+++ RECORDS FOR THIS EXERCISE +++

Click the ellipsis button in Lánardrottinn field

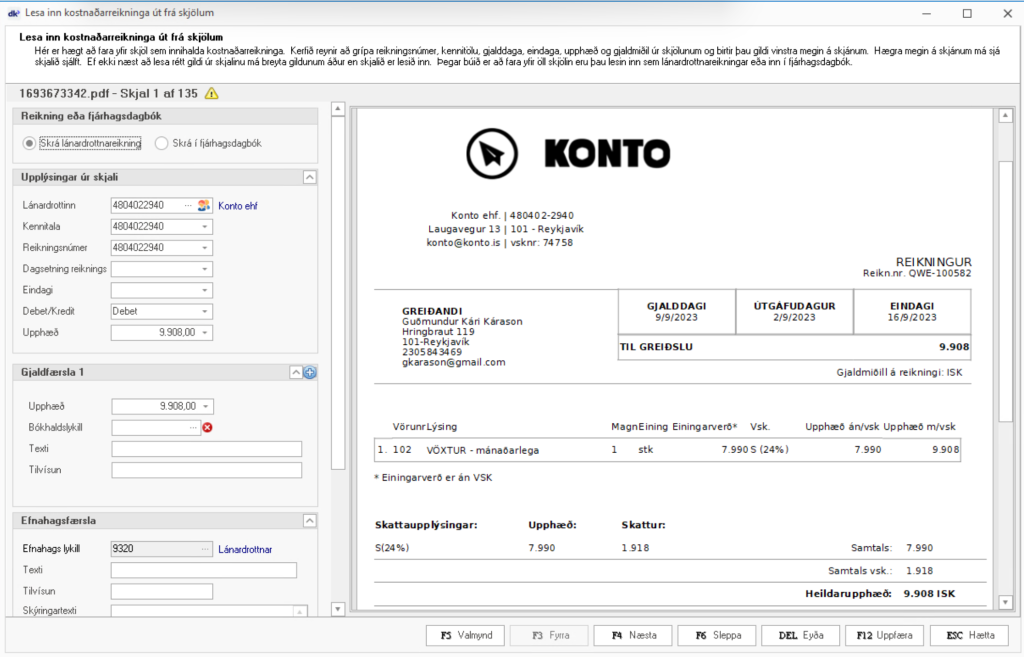click(x=188, y=206)
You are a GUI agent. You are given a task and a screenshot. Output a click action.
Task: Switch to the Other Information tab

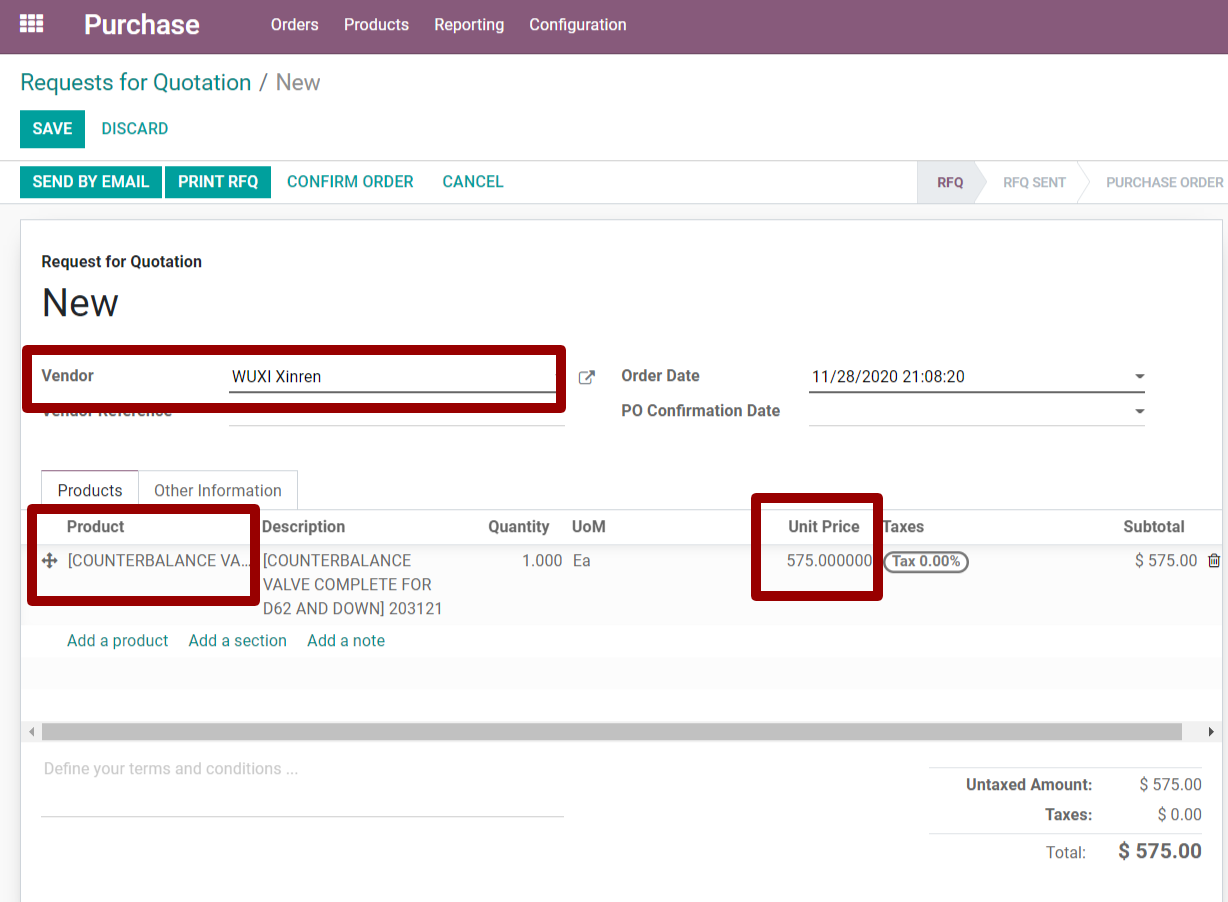pyautogui.click(x=217, y=490)
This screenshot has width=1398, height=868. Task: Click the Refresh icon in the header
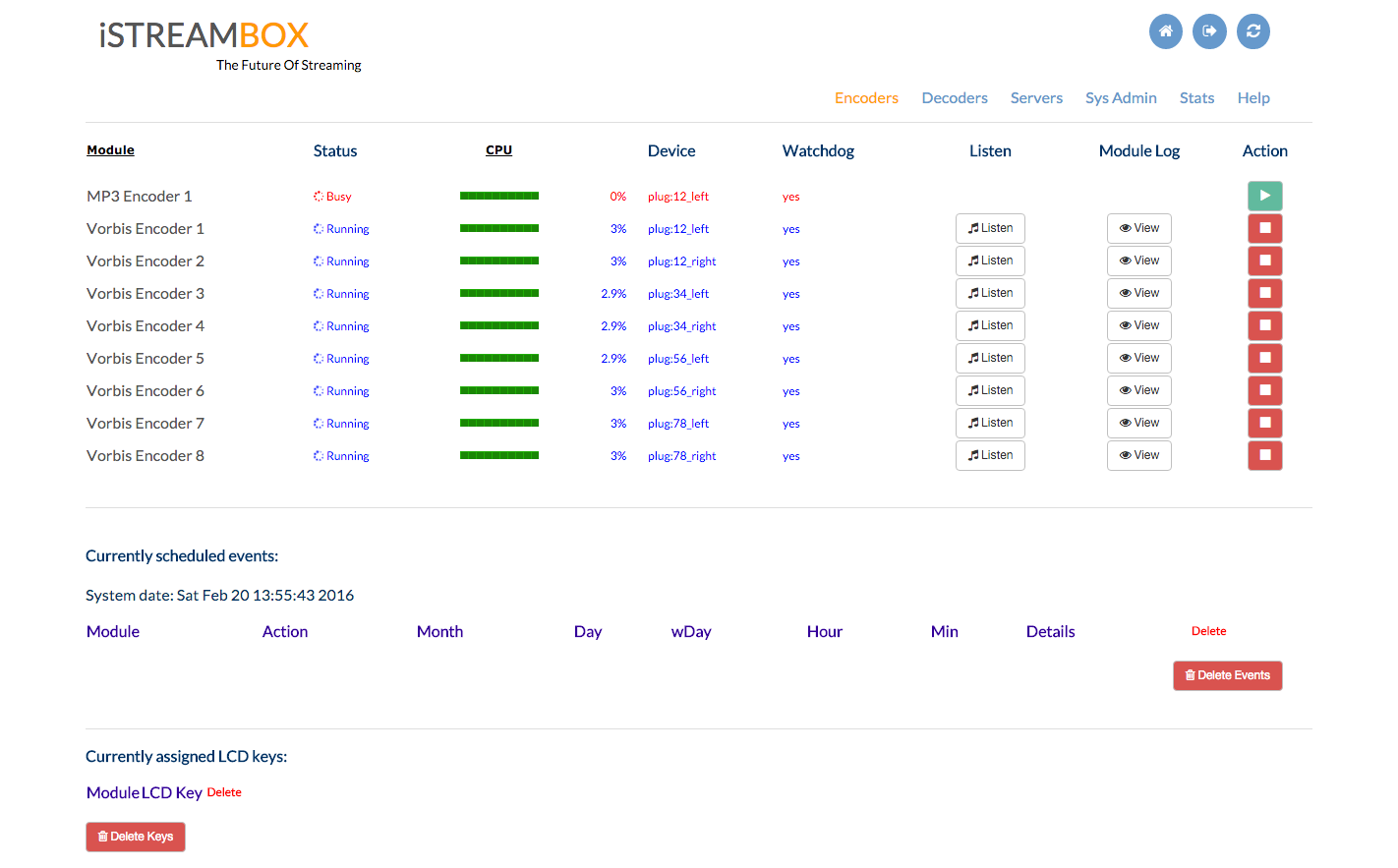click(1253, 31)
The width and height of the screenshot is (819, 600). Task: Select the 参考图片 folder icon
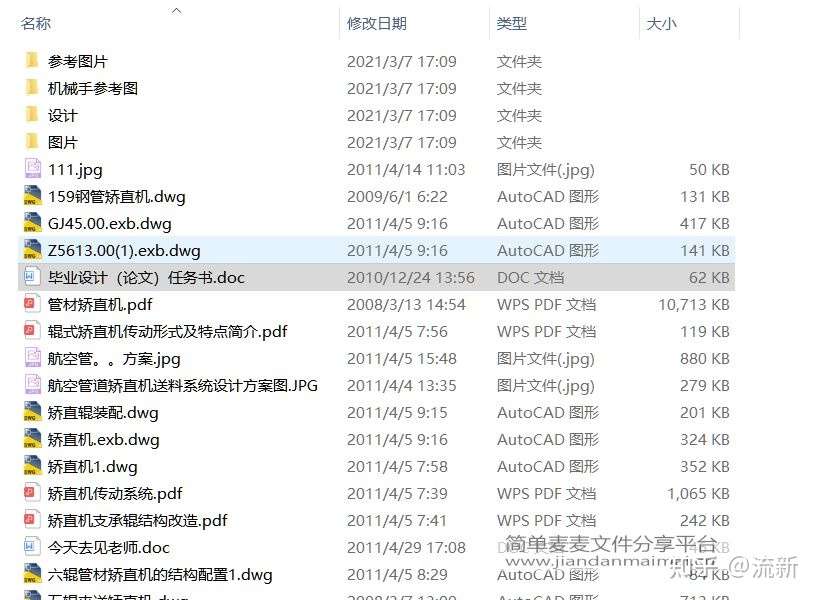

+++

Skip the pictures and give the entries above again word for word.

Click the ellipsis button in Lánardrottinn field

click(x=188, y=206)
You are a GUI agent. You are given a task and a screenshot. Output a click action.
Task: Switch to the Other Information tab

pyautogui.click(x=217, y=490)
This screenshot has width=1398, height=868. Task: Click the Refresh icon in the header
click(1253, 31)
The width and height of the screenshot is (819, 600). Task: Select the 参考图片 folder icon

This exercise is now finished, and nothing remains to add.